The closest he came to a bracelet was a final table appearance at the $1,500 Monster Stack event in 2017. He eventually finished in 6th place in a gigantic 6,716-player field. He won $213,591 that day, which is his biggest payday from the summer World Series.

Hawkins has a couple more deep runs in tournaments with monstrously large fields.

In 2014, he came in 9th in the $1,500 MILLIONAIRE MAKER for $128,150.
In 2017, he had another 9th place finish, that year in the $2,620 NLHE event called The Marathon. He won $54,356.

His long poker career can also boast a cash in the WSOP Main Event. In 2012, he finished 271st out of 6,598 players and cashed for $38,453.

 

→ Live Cash Games ←

Hawkins has always been more of a tournament player than a cash game player. This holds true even to the very start of his career, when he was playing Sit&Go’s in his local land casino in Florida.

In February 2018, he appeared on PokerGO’s revived version of Poker After Dark. There, he played a live streamed session of $25/$50 No Limit Hold’em cash game with a $100 big blind ante and $20,000 minimum buy-in. He was faced with such opponents as Antonio Esfandiari or Mike Dentale. 

 

→ Online Poker ←

Maurice Hawkins has played on the live felt exclusively during his professional poker career. There’s no accounts on any poker site that is known to be affiliated with him.

 

→ Scandals ←

The racial slur incident at the 2018 WSOP

This incident took place in the $1,500 No Limit Hold’em event at the 2018 World Series of Poker.

Hawkins was drawn to the same table as Italian poker player Sorin Lovin. According to Hawkins’ account, the two have been sparring back and forth with banter.

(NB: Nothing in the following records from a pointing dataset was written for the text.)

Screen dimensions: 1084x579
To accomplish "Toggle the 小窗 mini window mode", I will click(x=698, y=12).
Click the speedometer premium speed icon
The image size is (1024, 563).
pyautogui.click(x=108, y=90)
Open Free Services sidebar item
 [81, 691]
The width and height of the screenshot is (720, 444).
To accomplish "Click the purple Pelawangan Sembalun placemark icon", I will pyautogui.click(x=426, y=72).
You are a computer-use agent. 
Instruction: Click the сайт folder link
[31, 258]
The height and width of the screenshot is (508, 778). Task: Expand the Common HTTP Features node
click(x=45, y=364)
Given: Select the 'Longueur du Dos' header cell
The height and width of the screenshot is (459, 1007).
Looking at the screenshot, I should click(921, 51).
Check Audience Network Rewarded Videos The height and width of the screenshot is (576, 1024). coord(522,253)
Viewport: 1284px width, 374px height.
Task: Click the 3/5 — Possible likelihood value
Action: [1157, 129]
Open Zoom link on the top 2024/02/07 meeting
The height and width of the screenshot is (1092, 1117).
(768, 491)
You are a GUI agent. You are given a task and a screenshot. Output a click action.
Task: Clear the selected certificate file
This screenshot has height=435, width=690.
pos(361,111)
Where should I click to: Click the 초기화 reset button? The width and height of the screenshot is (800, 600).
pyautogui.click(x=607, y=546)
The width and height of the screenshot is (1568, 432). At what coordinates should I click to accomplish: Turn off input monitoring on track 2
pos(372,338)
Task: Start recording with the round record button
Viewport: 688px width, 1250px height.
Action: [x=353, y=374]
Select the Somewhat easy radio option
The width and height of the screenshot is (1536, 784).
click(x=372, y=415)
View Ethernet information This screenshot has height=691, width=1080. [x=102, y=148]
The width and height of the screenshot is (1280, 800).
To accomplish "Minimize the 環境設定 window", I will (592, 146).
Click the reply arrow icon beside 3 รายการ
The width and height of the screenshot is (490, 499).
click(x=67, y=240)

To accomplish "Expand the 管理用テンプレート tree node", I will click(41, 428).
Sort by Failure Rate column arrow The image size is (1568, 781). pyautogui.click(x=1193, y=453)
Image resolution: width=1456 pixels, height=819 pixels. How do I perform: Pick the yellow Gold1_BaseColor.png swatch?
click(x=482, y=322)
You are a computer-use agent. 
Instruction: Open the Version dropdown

When two of Lovin’s friends came over to the table and started pointing at Hawkins, the American poker pro yelled “Yo, tell me how to say kiss my butt in Italian”. To which Lovin replied by calling Hawkins a racial slur.

Some witnesses claim he said “what’s up, ni***r”, while Hawkins claims he heard “shut up, ni***r”.

Evidently, calling an African-American the n-word is beyond a social taboo in America. The dealer called over a floor person and Lovin received a penalty.

However, Maurice Hawkins, who ended up busting the tournament shortly after, wasn’t happy with the decision. He took to social media to criticize the WSOP for not taking enough of a punitive action. 

His complaints were heard. The VP of the World Series of Poker, Jack Effel informed Sorin Lovin before the start of Day2 that he had been disqualified from the tournament.